This approach gives an overall framework for general preserving strategy managing technical obsolescence
and semantic mutations.
1 DIGITAL DOCUMENTS
There is no a single conventional definition of the
category „digital document”. (Buckland, 1998)
In the „PC world” this term was originally used
for a file created with a word processor. I.e. the term
referred to a textual object. This conception has
totally changed: documents can contain graphics,
charts, and other objects (images, embedded sounds,
animations, videos). A digital document can have an
exactly described structure of its elements – this
structure itself can have extra meaning. A word
processing application can produce graphics, tables,
hyperlinks, XML output and a graphics application
can produce words. This trend has accelerated with
technologies that allow an application to combine
many components. What’s more, many forms of
digital information cannot be expressed in traditional
hard-copy or analog media; for example, interactive
Web pages, geographic information systems, and
virtual reality models.
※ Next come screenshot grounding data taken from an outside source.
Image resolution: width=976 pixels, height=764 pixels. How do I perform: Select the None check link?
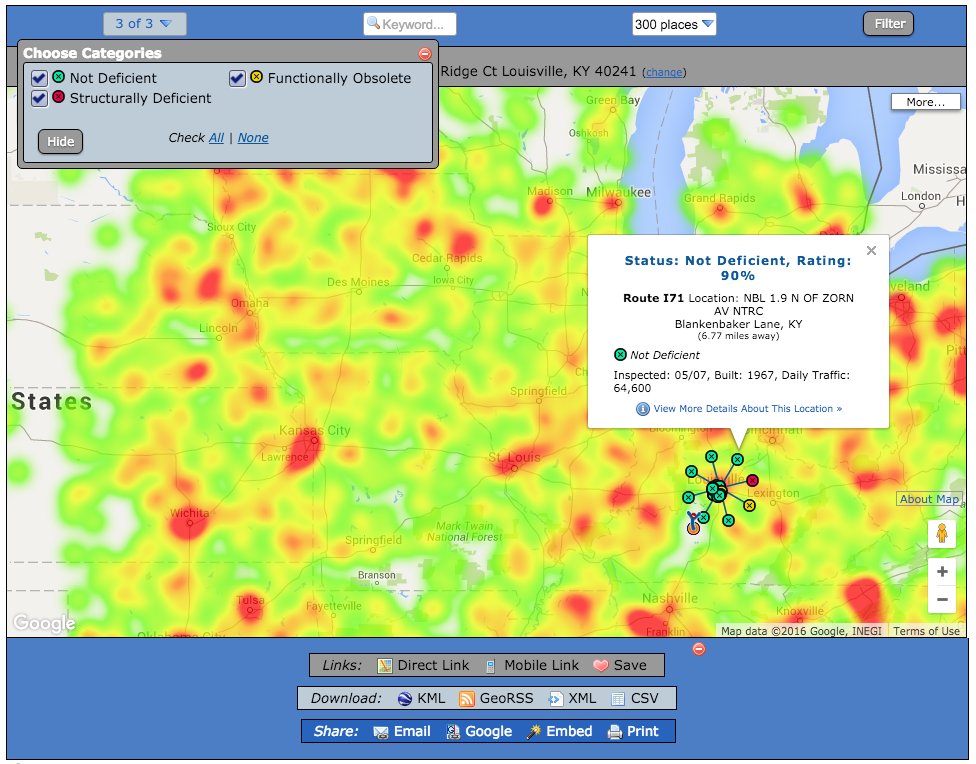(253, 138)
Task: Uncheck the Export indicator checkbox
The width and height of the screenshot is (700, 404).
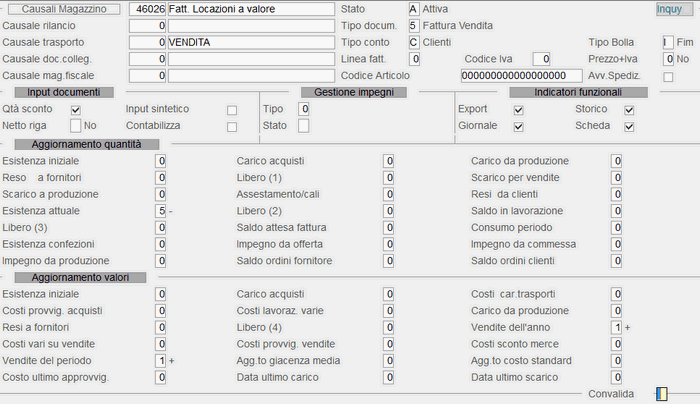Action: (518, 110)
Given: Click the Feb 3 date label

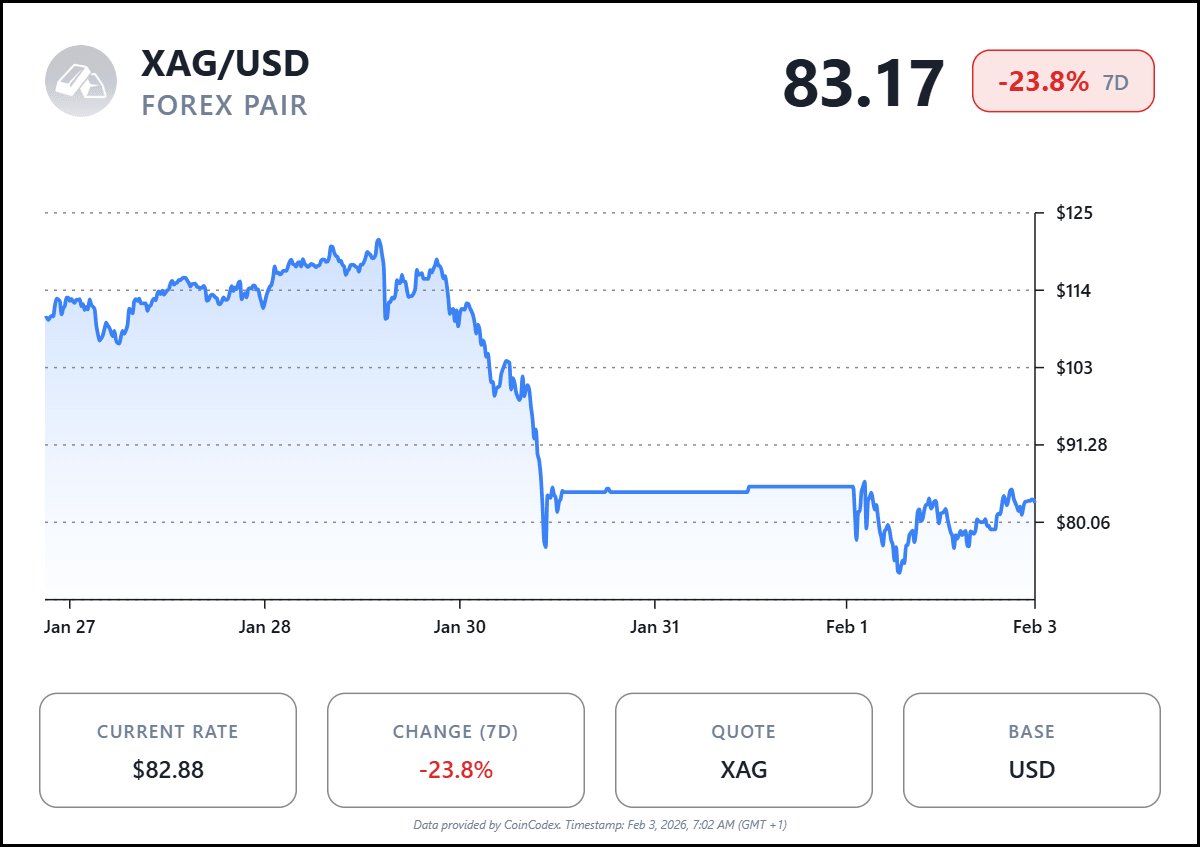Looking at the screenshot, I should 1033,628.
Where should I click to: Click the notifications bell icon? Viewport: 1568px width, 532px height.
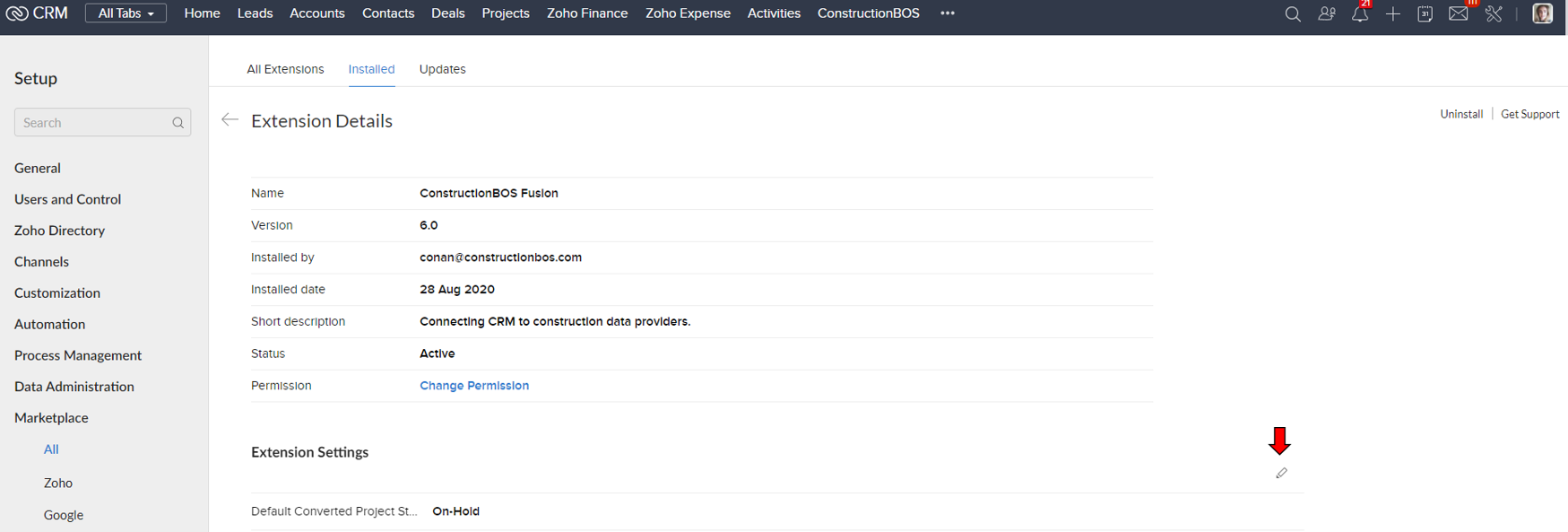point(1360,13)
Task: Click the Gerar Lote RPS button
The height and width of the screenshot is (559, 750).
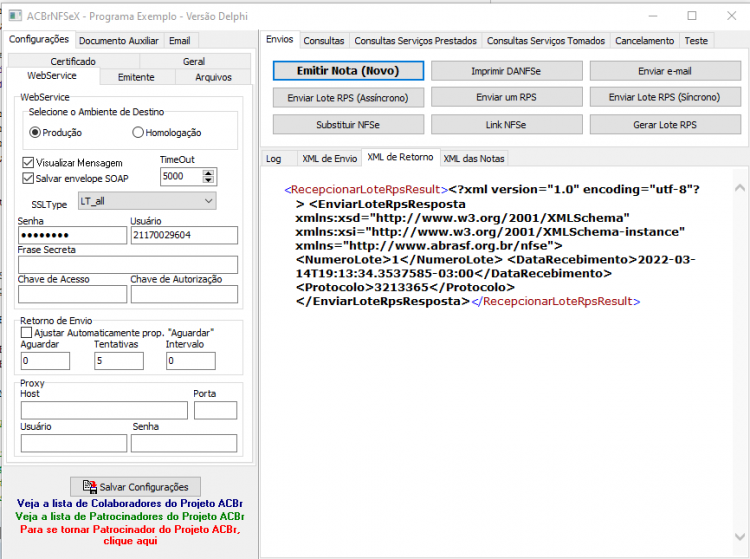Action: pyautogui.click(x=665, y=125)
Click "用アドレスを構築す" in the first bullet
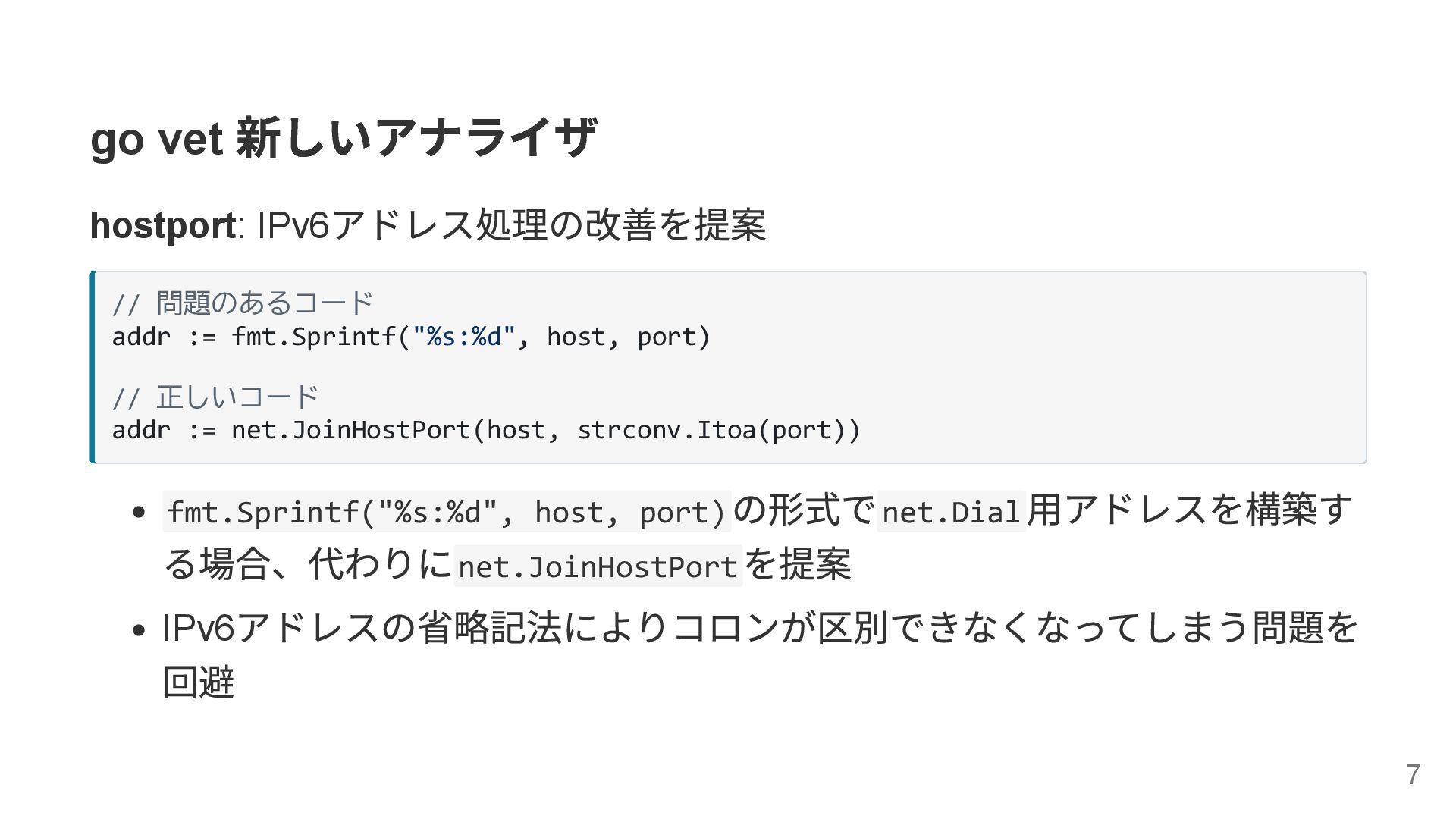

Consequently, the term
’document’ is used more and more to describe any
file produced by an application. There is no single
definition or model of a digital document that would
be valid in all cases. Information technologists
model digital documents in very different ways: a
digital document can be a sequence of expressions in
natural language characters or a sequence of scanned
page images, a directed graph whose nodes are
pages (what appears in a Web page), and so on. How
documents are managed, and therefore how they are
preserved, depend on the model that is applied.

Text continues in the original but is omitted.